### ACTIVITY
Write out all of the entries below word for word.

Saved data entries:
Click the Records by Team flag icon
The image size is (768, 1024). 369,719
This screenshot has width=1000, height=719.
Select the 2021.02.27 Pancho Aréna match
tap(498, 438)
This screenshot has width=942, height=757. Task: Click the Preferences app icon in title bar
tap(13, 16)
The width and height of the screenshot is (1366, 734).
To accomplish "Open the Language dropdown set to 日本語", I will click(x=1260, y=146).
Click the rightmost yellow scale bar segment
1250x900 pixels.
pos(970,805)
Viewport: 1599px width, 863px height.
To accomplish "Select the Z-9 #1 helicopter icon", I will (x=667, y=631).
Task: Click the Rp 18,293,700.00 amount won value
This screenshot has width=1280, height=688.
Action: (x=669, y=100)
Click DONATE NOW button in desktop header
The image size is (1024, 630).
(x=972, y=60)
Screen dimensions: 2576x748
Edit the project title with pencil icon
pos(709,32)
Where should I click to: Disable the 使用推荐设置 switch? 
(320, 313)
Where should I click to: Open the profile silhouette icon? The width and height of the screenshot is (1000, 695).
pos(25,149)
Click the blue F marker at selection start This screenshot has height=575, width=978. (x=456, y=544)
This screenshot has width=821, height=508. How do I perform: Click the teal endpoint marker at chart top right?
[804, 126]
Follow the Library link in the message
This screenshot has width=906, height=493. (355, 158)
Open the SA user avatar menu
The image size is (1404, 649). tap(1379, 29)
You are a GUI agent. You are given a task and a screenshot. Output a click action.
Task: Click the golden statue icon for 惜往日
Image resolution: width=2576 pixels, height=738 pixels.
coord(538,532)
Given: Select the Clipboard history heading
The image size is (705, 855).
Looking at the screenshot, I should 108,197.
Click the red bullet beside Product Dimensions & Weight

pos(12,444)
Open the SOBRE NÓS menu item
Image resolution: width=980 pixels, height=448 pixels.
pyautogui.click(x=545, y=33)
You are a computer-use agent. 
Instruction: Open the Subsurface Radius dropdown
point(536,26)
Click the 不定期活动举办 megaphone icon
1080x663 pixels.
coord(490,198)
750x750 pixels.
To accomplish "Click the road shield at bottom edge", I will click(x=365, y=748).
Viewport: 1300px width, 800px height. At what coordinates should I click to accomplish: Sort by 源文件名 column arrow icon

### RESULT FOR THIS EXERCISE
Click the Records by Team flag icon
The image size is (768, 1024). 369,719
This screenshot has width=1000, height=719.
Select the 2021.02.27 Pancho Aréna match
tap(498, 438)
This screenshot has width=942, height=757. Task: Click the Preferences app icon in title bar
tap(13, 16)
The width and height of the screenshot is (1366, 734).
To accomplish "Open the Language dropdown set to 日本語", I will click(x=1260, y=146).
Click the rightmost yellow scale bar segment
1250x900 pixels.
pos(970,805)
Viewport: 1599px width, 863px height.
To accomplish "Select the Z-9 #1 helicopter icon", I will (x=667, y=631).
Task: Click the Rp 18,293,700.00 amount won value
This screenshot has width=1280, height=688.
Action: (x=669, y=100)
Click DONATE NOW button in desktop header
The image size is (1024, 630).
(x=972, y=60)
Screen dimensions: 2576x748
Edit the project title with pencil icon
pos(709,32)
Where should I click to: Disable the 使用推荐设置 switch? 
(320, 313)
Where should I click to: Open the profile silhouette icon? The width and height of the screenshot is (1000, 695).
pos(25,149)
Click the blue F marker at selection start This screenshot has height=575, width=978. (x=456, y=544)
This screenshot has width=821, height=508. How do I perform: Click the teal endpoint marker at chart top right?
[804, 126]
Follow the Library link in the message
This screenshot has width=906, height=493. (355, 158)
Open the SA user avatar menu
The image size is (1404, 649). tap(1379, 29)
You are a GUI agent. You are given a task and a screenshot. Output a click action.
Task: Click the golden statue icon for 惜往日
Image resolution: width=2576 pixels, height=738 pixels.
coord(538,532)
Given: Select the Clipboard history heading
The image size is (705, 855).
Looking at the screenshot, I should 108,197.
Click the red bullet beside Product Dimensions & Weight

pos(12,444)
Open the SOBRE NÓS menu item
Image resolution: width=980 pixels, height=448 pixels.
pyautogui.click(x=545, y=33)
You are a computer-use agent. 
Instruction: Open the Subsurface Radius dropdown
point(536,26)
Click the 不定期活动举办 megaphone icon
1080x663 pixels.
coord(490,198)
750x750 pixels.
To accomplish "Click the road shield at bottom edge", I will click(x=365, y=748).
Viewport: 1300px width, 800px height. At what coordinates should I click to accomplish: Sort by 源文件名 column arrow icon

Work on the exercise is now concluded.